### What is needed
Please print the data shown below without any alteration.

### Entries shown
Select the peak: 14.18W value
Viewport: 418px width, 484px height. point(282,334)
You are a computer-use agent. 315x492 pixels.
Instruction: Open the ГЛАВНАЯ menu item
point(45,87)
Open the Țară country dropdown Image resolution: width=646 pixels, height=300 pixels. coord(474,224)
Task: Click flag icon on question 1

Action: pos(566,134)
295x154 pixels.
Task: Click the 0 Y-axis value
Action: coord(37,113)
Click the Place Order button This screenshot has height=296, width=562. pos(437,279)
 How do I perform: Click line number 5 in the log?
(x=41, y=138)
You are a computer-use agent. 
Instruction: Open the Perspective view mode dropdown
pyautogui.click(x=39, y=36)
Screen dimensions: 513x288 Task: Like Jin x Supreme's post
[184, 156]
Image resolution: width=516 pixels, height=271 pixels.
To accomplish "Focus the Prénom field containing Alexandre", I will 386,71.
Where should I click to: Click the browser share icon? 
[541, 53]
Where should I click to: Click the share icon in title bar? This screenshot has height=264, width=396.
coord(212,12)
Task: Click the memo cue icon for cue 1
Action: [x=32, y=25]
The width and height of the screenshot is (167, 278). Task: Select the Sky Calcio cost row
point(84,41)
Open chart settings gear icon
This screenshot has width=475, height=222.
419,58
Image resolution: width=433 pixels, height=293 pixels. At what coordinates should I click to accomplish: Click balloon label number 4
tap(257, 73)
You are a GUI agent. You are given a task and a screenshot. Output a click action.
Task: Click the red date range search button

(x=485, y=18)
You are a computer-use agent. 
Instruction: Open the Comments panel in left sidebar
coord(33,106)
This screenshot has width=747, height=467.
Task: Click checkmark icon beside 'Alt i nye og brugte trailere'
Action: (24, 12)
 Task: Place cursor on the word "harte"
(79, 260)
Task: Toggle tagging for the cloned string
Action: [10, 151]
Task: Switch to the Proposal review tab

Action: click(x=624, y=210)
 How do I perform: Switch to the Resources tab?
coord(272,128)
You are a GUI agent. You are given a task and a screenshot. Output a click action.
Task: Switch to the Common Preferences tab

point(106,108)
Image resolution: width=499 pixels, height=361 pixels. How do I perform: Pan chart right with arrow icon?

### Response area
Select the peak: 14.18W value
Viewport: 418px width, 484px height. point(282,334)
You are a computer-use agent. 315x492 pixels.
Instruction: Open the ГЛАВНАЯ menu item
point(45,87)
Open the Țară country dropdown Image resolution: width=646 pixels, height=300 pixels. coord(474,224)
Task: Click flag icon on question 1

Action: pos(566,134)
295x154 pixels.
Task: Click the 0 Y-axis value
Action: coord(37,113)
Click the Place Order button This screenshot has height=296, width=562. pos(437,279)
 How do I perform: Click line number 5 in the log?
(x=41, y=138)
You are a computer-use agent. 
Instruction: Open the Perspective view mode dropdown
pyautogui.click(x=39, y=36)
Screen dimensions: 513x288 Task: Like Jin x Supreme's post
[184, 156]
Image resolution: width=516 pixels, height=271 pixels.
To accomplish "Focus the Prénom field containing Alexandre", I will 386,71.
Where should I click to: Click the browser share icon? 
[541, 53]
Where should I click to: Click the share icon in title bar? This screenshot has height=264, width=396.
coord(212,12)
Task: Click the memo cue icon for cue 1
Action: [x=32, y=25]
The width and height of the screenshot is (167, 278). Task: Select the Sky Calcio cost row
point(84,41)
Open chart settings gear icon
This screenshot has width=475, height=222.
419,58
Image resolution: width=433 pixels, height=293 pixels. At what coordinates should I click to accomplish: Click balloon label number 4
tap(257, 73)
You are a GUI agent. You are given a task and a screenshot. Output a click action.
Task: Click the red date range search button

(x=485, y=18)
You are a computer-use agent. 
Instruction: Open the Comments panel in left sidebar
coord(33,106)
This screenshot has width=747, height=467.
Task: Click checkmark icon beside 'Alt i nye og brugte trailere'
Action: (24, 12)
 Task: Place cursor on the word "harte"
(79, 260)
Task: Toggle tagging for the cloned string
Action: [10, 151]
Task: Switch to the Proposal review tab

Action: click(x=624, y=210)
 How do I perform: Switch to the Resources tab?
coord(272,128)
You are a GUI agent. You are given a task and a screenshot. Output a click action.
Task: Switch to the Common Preferences tab

point(106,108)
Image resolution: width=499 pixels, height=361 pixels. How do I perform: Pan chart right with arrow icon?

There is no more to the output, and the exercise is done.